# [Selected passage]

::::::

Vascular Anatomy of the Upper Extremity



Vascular Anatomy of the Upper Extremity


Amber Jones and Monica Smith Pearl


In this chapter, the classic arterial and venous anatomy of the upper extremity will be presented. Congenital variants will be discussed, as well as clinical correlates. It should be noted that fuller descriptions can be found in standard anatomy texts.



Vascular Imaging of the Upper Extremity


Imaging of the arterial and venous systems is an important component of the evaluation in many vascular disorders involving the upper extremity. In combination with clinical and laboratory observations, imaging provides crucial information for both diagnosis and management of these complex processes. This section will provide a brief overview of vascular imaging, including ultrasonography (US), computed tomographic angiography (CTA), magnetic resonance angiography (MRA), and conventional angiography. For a complete discussion of vascular imaging techniques, please see Chapters 2 and 3.


Real-time grayscale and color Doppler US is a useful, rapid, and portable imaging modality used to evaluate both the arterial and venous systems of the upper extremity. Arterial interrogation may be performed to assess for suspected limb ischemia, arterial stenosis, or patency of a hemodialysis arteriovenous fistula or graft. Assessment of the integrity of the venous side of the dialysis graft or fistula is also important, as is evaluation of thrombosis or compression of upper extremity veins. US can investigate flow hemodynamics along with vessel lumen and wall morphology. It is, however, operator dependent, does not fully evaluate upper extremity arterial inflow and central thoracic venous anatomy, and is limited in spatial display.1


CTA is a widely available technique that may be performed on all existing multidetector CT (MDCT) scanners (4 through 320 channels) to assess upper extremity vasculature. An excellent review on state-of-the-art techniques and clinical applications of CTA in the upper extremity by Hellinger et al. proposes four upper extremity CTA protocols: Aortic Arch with Upper Extremity Runoff, Upper Extremity Runoff, Upper Extremity Indirect CT Venography (CTV), and Upper Extremity Direct CTV based upon different clinical indications.1 This review highlights the various clinical scenarios in which CTA is useful and provides the technical parameters for acquisition, which are beyond the scope of this chapter.


Contrast-enhanced MRA is a rapid noninvasive imaging technique that aids in treatment planning and preoperative mapping of various vascular disorders of the upper extremity.2 It evaluates vascular integrity and patency, which may be compromised in cases of trauma, atherosclerosis, vasculitis, and malignancy. MRA not only defines the site, degree, and extent of stenosis or occlusion but also demonstrates collateral pathways in these processes. Advantages of contrast-enhanced MRA in the upper extremity include its noninvasive nature, lack of flow artifact, multiangular projection capability, and ability to delineate the small vessels of the hand. Limitations of this imaging technique in the upper extremity include limited coverage of 40 to 50 cm, variable circulation time among individuals, and overlapping of the arteries and veins in the hand.2 Other considerations include the effects of partial volume averaging and susceptibility artifacts, which may lead to an overestimation of stenosis in small blood vessels.

::::::

Collected data:
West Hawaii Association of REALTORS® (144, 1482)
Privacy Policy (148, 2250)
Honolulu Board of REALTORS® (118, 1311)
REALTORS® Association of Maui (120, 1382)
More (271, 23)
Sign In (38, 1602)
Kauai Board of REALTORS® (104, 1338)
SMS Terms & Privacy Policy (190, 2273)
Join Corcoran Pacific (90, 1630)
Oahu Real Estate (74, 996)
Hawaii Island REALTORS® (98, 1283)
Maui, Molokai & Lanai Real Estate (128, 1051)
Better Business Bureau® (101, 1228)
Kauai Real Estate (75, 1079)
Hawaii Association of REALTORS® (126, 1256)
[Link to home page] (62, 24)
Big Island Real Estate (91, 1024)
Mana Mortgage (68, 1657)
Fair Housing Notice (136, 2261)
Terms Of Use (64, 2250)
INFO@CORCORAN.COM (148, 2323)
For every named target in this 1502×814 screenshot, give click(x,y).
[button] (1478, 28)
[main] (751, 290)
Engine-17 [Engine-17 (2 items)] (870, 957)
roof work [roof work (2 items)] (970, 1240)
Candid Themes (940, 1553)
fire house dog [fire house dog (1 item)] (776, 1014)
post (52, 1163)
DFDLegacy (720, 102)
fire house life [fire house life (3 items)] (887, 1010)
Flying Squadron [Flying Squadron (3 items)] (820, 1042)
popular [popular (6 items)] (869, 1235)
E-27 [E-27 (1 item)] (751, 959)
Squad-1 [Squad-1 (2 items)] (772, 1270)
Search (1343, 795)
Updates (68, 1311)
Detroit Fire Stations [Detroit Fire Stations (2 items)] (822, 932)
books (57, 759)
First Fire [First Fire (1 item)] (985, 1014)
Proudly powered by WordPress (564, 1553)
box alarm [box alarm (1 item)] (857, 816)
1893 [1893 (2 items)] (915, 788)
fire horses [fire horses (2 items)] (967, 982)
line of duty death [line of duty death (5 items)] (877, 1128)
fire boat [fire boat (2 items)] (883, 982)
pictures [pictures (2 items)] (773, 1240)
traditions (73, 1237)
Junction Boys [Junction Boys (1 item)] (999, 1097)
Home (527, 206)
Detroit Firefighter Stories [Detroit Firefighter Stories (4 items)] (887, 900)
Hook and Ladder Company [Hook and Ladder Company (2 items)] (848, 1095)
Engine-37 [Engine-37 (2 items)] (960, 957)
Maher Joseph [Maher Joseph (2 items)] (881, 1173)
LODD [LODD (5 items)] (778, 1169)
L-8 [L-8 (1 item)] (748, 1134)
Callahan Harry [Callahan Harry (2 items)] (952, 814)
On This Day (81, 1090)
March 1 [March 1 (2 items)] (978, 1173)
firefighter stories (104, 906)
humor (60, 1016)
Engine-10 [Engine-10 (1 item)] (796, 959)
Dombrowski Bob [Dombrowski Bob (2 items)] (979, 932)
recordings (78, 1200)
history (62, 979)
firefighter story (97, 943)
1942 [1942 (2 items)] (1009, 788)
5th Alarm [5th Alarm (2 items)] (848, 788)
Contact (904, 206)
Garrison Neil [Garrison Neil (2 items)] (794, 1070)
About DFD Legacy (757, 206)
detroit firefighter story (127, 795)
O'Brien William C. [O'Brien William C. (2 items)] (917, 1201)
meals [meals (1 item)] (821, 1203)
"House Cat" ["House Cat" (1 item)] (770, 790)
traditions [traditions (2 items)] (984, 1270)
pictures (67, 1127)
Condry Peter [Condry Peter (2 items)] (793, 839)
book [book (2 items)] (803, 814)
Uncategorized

::::::

# [Your instructions]
In the text on upper extremity vascular anatomy above, turn the paragraph beginning "Contrast-enhanced MRA is a rapid noninvasive imaging technique" into a shorter bulleted list that keeps its main facts.

# [Response to this task]
- Contrast-enhanced MRA is a fast, noninvasive way to image the upper extremity. It helps with treatment planning and preoperative mapping of vascular disorders.
- It checks whether vessels are intact and open. This may be compromised by trauma, atherosclerosis, vasculitis, or malignancy.
- It shows the site, degree, and extent of stenosis or occlusion, along with collateral pathways.
- Advantages: noninvasive, no flow artifact, views from multiple angles, and clear display of the small vessels of the hand.
- Limitations: coverage of only 40 to 50 cm, circulation time that varies between individuals, and overlap of arteries and veins in the hand.
- Partial volume averaging and susceptibility artifacts may make stenosis in small vessels look worse than it is.